[What this task involves]
The entries below hold a line with "Task: Click the Undo button" and a line with "Viewport: 1485px width, 812px height.". Return those lines and all that lie between them, exactly and only.

Records supplied START

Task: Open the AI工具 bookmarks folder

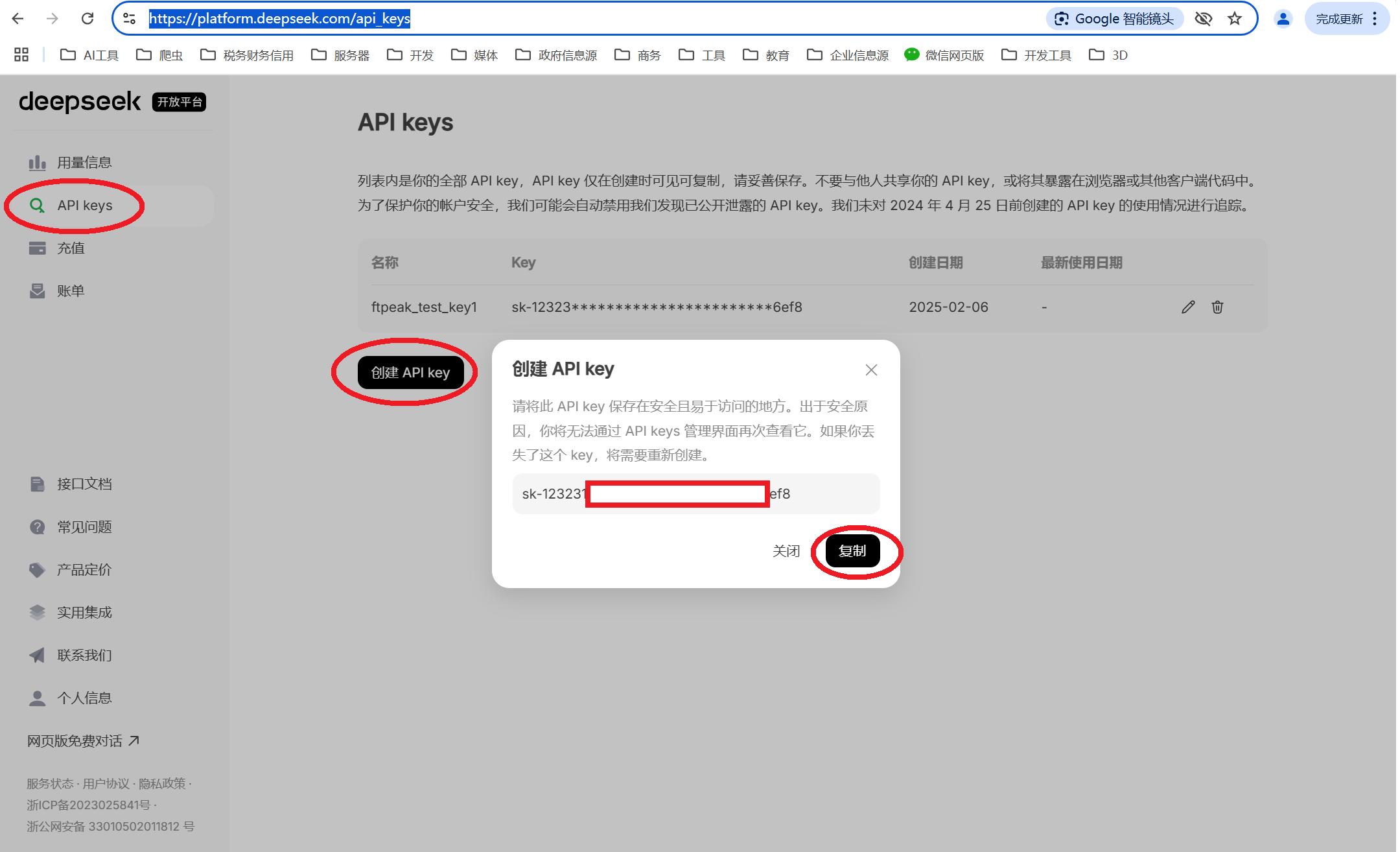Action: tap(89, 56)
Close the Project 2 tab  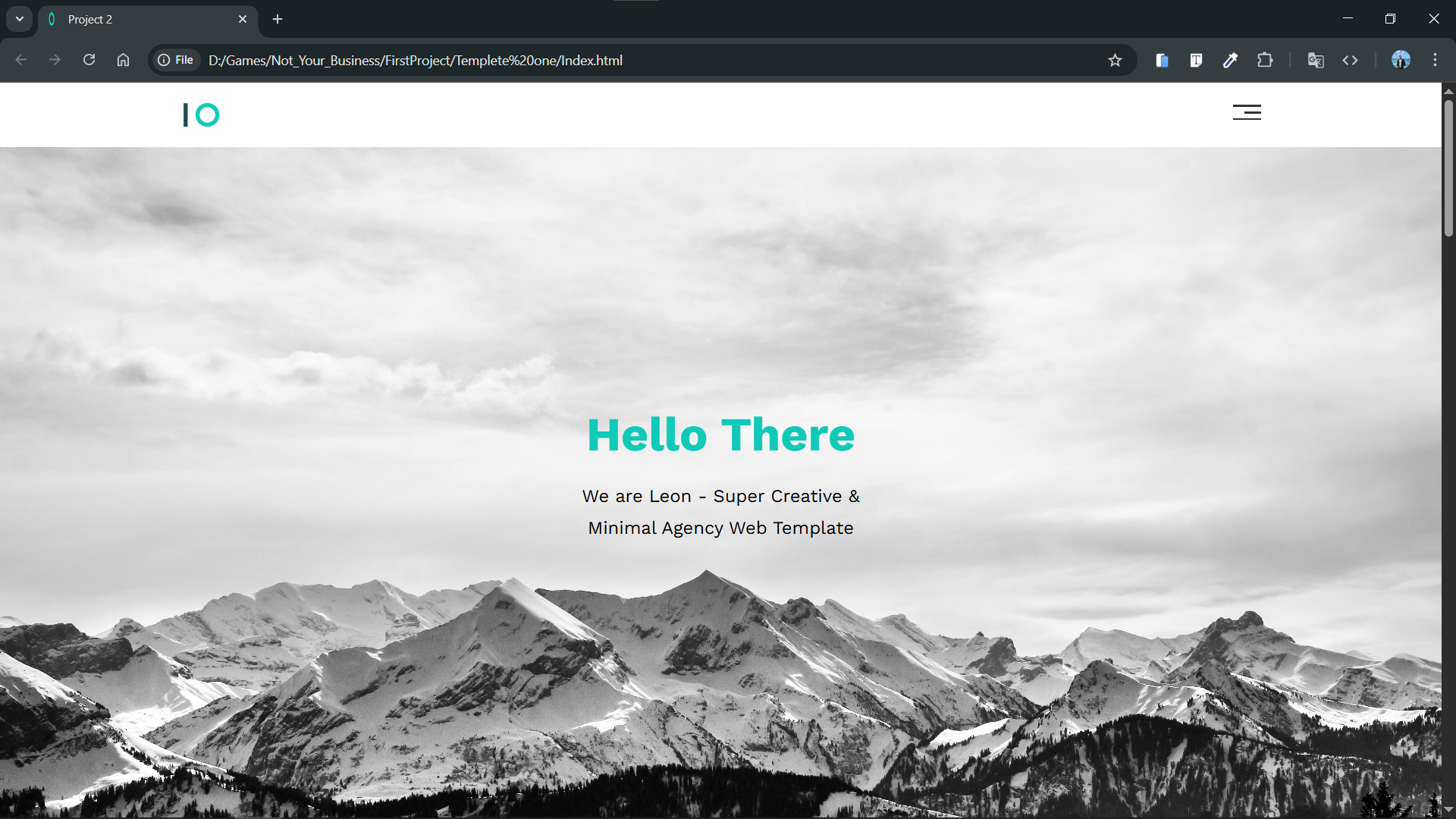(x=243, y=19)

Records supplied END
Records supplied START

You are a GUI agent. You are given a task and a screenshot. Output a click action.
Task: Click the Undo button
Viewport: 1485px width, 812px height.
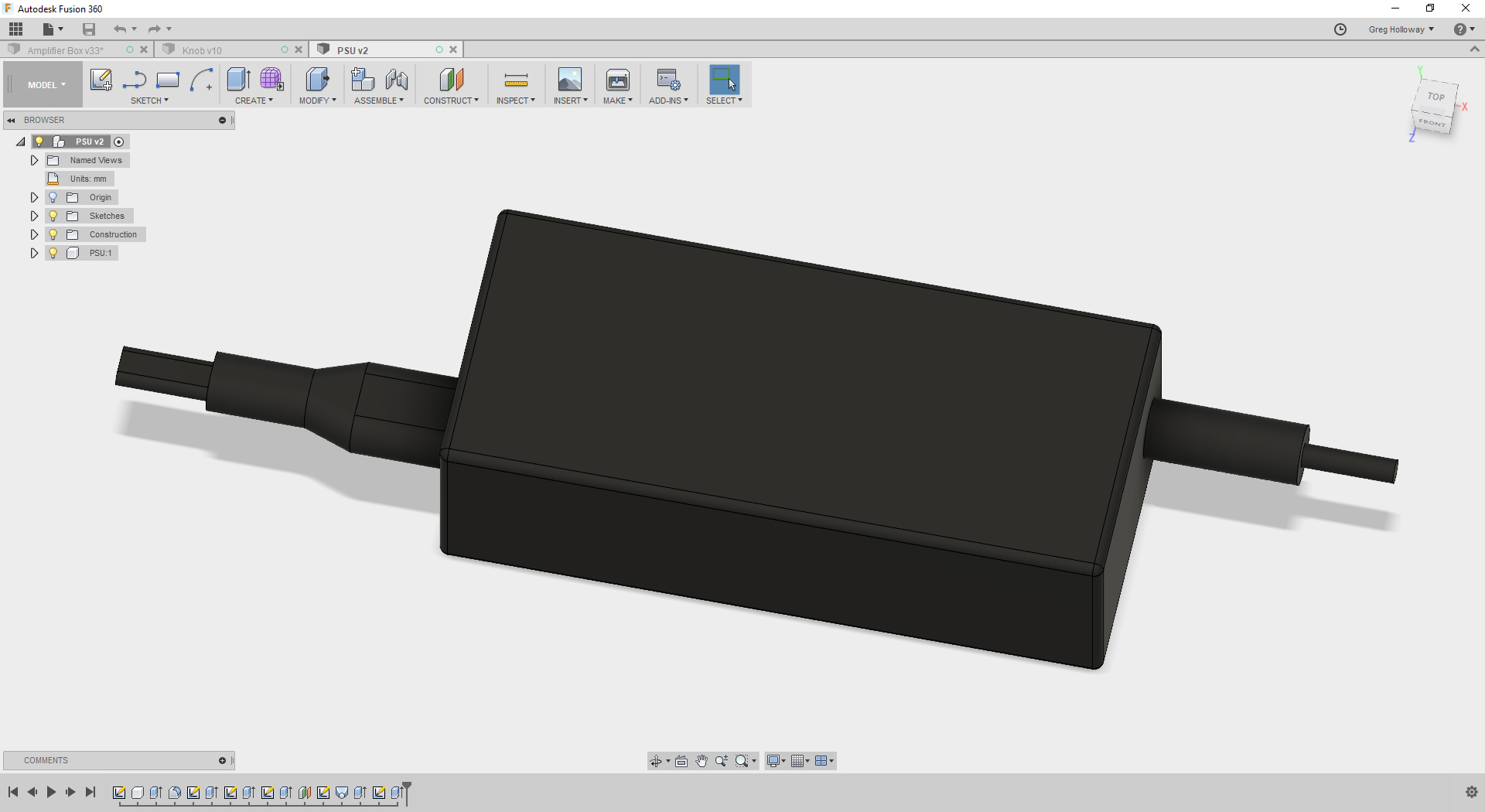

Records supplied END

[Task output]
Task: Click the Undo button
Viewport: 1485px width, 812px height.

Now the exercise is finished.